Estamos en el año 2018 después de Jesucristo. Toda la Costa de la Luz está ocupada por urbanizaciones e invernaderos... ¿Toda? ¡No! Marismas pobladas por irreductibles aves resisten ahora y siempre a la especulación.


Los habitantes de estas marismas... pero es que acaso hay que presentarlos? Bandadas de flamencos
de alas rojas como el fénix, calamones de un azul profundo casi nocturno, tarros canelo con un plumaje cuyo color hace honor a su nombre y atareadas espátulas pueblan la bellísima Marisma Madre. Junto a ella se levanta la aldea del Rocío, que con sus calles de albero y sus postes para amarrar caballos parece más propia de John Wayne que de las legiones peregrinas que cada año la visitan.

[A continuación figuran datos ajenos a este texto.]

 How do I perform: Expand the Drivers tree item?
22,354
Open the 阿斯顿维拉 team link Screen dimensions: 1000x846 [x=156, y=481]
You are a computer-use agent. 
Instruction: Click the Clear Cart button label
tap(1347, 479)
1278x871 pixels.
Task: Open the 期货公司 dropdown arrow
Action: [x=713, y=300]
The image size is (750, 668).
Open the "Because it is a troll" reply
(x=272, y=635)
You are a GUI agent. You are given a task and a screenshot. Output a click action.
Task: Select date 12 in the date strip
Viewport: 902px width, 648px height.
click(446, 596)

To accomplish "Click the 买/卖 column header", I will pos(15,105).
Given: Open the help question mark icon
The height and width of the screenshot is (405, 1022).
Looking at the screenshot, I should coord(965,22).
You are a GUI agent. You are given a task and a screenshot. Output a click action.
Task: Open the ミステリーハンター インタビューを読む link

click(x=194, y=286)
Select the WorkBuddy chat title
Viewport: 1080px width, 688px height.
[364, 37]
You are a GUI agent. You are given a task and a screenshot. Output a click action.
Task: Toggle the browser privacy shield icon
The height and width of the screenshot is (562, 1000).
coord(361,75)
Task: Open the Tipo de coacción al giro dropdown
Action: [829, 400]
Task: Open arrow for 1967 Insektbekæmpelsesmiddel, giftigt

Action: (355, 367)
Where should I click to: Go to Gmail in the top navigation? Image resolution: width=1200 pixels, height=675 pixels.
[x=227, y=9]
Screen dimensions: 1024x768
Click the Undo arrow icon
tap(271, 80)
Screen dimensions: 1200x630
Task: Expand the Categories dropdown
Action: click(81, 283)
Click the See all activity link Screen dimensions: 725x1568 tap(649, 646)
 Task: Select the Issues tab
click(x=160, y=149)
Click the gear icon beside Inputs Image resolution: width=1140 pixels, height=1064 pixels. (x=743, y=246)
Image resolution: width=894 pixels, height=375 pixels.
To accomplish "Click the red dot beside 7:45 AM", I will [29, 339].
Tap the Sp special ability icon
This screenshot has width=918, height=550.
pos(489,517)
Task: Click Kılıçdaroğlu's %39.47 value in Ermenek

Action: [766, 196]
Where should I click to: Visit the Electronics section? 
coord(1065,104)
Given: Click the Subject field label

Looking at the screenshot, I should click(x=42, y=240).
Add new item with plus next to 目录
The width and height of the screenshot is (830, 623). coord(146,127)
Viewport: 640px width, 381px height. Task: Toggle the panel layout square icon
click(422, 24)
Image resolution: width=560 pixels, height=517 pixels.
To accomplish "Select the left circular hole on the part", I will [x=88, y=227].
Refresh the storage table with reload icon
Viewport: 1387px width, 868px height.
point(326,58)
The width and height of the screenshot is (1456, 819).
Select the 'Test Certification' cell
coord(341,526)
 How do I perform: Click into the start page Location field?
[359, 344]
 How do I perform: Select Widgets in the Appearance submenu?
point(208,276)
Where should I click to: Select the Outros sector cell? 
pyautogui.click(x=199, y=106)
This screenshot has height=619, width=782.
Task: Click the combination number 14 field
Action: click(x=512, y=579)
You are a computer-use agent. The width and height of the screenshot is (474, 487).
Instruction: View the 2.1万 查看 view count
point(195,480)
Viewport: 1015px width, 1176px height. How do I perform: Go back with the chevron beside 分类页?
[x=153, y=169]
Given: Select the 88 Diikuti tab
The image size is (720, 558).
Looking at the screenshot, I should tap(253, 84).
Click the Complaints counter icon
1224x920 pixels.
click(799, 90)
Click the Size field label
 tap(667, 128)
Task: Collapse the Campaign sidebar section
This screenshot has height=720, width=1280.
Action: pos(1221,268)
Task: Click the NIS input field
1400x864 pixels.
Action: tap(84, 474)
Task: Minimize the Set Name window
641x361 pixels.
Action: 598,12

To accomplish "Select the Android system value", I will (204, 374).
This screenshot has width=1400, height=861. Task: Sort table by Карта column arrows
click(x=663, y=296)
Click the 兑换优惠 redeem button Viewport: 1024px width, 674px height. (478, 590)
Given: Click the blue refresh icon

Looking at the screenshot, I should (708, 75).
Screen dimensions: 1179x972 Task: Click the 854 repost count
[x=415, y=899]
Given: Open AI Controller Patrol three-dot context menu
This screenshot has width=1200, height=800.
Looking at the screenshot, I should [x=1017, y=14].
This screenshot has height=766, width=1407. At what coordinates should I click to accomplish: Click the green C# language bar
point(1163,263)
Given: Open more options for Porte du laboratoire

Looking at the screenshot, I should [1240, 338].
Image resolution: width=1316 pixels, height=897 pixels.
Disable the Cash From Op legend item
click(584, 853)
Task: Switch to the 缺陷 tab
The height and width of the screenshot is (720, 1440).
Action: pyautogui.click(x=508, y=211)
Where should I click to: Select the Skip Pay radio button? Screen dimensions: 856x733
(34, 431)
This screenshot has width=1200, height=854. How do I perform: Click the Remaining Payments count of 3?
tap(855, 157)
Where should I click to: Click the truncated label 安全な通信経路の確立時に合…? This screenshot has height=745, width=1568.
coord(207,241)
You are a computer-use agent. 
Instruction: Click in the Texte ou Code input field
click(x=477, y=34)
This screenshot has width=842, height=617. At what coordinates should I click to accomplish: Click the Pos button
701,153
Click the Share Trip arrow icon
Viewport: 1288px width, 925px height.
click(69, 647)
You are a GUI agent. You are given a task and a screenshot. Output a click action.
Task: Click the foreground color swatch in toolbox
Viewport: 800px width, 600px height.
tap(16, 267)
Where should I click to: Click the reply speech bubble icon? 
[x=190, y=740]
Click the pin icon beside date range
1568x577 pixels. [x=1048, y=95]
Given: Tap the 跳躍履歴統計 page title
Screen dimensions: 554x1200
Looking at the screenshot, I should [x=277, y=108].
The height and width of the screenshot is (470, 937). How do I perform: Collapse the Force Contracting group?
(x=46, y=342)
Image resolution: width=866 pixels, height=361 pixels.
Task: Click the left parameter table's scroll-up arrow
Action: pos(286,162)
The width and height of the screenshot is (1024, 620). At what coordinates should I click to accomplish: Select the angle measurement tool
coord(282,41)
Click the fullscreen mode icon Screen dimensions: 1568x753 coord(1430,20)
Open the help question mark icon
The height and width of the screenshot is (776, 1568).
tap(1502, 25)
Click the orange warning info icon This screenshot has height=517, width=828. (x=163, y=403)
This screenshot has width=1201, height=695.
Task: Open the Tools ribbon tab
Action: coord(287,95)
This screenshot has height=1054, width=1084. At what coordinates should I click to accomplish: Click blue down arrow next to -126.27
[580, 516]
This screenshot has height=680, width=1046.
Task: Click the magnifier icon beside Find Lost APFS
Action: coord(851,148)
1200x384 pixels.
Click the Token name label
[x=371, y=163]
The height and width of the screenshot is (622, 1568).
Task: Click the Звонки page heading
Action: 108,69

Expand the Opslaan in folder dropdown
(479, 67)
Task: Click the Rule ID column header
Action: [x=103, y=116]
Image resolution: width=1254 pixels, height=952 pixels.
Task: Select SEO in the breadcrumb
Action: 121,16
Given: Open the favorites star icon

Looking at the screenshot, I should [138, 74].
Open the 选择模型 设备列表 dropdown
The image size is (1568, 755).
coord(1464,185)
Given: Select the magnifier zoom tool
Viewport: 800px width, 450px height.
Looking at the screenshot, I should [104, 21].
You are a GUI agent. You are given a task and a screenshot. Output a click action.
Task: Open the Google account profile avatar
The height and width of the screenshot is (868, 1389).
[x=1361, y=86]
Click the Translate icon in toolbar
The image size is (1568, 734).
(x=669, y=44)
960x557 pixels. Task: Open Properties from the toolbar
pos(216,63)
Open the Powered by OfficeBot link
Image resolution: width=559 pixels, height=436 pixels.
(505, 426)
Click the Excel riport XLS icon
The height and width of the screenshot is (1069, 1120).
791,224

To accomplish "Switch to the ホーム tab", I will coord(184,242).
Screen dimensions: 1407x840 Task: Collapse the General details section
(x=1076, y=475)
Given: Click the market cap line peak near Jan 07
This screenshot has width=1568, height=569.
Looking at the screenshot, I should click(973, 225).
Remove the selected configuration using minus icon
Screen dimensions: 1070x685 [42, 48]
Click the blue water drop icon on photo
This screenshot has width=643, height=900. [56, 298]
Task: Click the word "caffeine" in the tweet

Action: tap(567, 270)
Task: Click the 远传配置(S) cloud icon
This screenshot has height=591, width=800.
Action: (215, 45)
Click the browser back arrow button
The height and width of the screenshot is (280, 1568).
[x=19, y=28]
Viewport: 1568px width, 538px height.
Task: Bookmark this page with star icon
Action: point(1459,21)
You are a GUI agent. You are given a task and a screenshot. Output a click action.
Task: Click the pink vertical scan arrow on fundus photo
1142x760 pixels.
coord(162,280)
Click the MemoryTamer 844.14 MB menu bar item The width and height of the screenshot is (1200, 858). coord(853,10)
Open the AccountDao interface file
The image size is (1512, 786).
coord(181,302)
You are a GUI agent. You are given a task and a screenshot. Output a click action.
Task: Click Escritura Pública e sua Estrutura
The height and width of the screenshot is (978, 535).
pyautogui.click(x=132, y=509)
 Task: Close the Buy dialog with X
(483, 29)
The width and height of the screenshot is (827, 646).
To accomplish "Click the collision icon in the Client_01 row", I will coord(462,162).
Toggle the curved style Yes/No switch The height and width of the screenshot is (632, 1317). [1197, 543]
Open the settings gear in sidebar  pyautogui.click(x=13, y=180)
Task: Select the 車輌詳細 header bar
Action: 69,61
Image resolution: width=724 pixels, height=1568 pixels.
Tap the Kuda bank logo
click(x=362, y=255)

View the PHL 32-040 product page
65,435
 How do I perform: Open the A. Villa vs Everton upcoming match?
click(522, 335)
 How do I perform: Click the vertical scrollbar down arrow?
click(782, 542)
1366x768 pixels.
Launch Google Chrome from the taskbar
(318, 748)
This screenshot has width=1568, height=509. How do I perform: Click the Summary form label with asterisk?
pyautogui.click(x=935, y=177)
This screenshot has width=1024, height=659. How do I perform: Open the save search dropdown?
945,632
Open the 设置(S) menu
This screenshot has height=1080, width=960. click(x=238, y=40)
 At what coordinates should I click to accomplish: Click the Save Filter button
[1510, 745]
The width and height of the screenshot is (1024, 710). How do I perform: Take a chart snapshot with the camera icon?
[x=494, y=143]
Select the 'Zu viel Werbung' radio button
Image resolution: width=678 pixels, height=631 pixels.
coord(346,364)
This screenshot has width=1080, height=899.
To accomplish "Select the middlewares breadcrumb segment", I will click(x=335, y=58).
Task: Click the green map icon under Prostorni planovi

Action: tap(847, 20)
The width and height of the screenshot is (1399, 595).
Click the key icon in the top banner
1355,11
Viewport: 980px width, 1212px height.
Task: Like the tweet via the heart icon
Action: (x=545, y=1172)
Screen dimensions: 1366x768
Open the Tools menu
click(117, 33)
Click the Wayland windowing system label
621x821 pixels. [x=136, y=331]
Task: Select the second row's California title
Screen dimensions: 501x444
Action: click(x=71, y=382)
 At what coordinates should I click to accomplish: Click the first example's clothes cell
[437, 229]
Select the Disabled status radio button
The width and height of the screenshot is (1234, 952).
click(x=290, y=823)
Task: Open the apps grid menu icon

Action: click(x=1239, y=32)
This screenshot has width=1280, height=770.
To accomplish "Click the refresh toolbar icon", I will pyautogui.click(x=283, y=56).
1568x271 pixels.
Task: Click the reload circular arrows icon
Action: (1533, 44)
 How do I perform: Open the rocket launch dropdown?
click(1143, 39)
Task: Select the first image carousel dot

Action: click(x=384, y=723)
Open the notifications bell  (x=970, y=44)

No muy lejos de allí nacen, crecen y se reproducen los linces ibéricos del Acebuche. Pequeñas bolas de pelo recién nacidas se preparan, bajo la atenta mirada de sus madres, para la vida en libertad que les espera en las sierras de Hispania.
En la otra punta de la Costa podemos encontrar los esteros de la desembocadura del Guadiana, lindando con Lusitania. El valiente aventurero o aventurera puede abrirse paso a golpe de remo por ellos para descubrir bandadas de limícolas rastreando el barro en busca del almuerzo.







Y a poca distancia, en el Rompido, las serapias son las encargadas de darle color a las marismas del Río Piedra.
Y como último habitante, pero no menos importante, el pino centenario de Mazagonum, que lleva siglos resistiendo... incluso al fuego.

Mil millones de gracias a Prunieramix, druida de lagout mágica, a Silbelix, domadora de linces, y a Paquitix, jefe de la aldea de Mazagonum, irreductibles y animados galos que me han ayudado a conocer la belleza de esta zona.